## Problem to work on
One line at a time, check the entries below for the word "Open", and copy each line that has it.

## Exercise input

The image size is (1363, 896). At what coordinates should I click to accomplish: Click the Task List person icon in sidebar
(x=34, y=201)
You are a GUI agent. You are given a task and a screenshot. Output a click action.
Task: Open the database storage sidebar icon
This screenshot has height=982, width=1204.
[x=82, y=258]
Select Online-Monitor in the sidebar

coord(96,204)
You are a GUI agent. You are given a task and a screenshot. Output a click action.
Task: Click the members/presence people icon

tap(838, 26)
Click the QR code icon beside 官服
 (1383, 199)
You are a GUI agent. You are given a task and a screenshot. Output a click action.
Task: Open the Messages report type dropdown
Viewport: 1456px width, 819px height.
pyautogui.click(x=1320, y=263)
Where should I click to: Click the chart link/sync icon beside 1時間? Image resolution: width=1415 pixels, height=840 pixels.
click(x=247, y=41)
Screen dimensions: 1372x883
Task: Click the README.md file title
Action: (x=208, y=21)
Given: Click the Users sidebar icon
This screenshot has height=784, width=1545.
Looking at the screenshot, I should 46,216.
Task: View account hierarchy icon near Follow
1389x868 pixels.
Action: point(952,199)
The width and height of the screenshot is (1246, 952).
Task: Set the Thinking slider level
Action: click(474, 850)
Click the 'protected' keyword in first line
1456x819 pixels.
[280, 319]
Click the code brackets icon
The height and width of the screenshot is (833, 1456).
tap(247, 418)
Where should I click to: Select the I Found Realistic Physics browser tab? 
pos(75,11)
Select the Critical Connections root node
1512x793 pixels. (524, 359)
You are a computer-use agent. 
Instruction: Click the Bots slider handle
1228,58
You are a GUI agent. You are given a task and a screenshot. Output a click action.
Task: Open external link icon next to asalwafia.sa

## Expected output
Task: Open the database storage sidebar icon
Task: Open the Messages report type dropdown
Task: Open external link icon next to asalwafia.sa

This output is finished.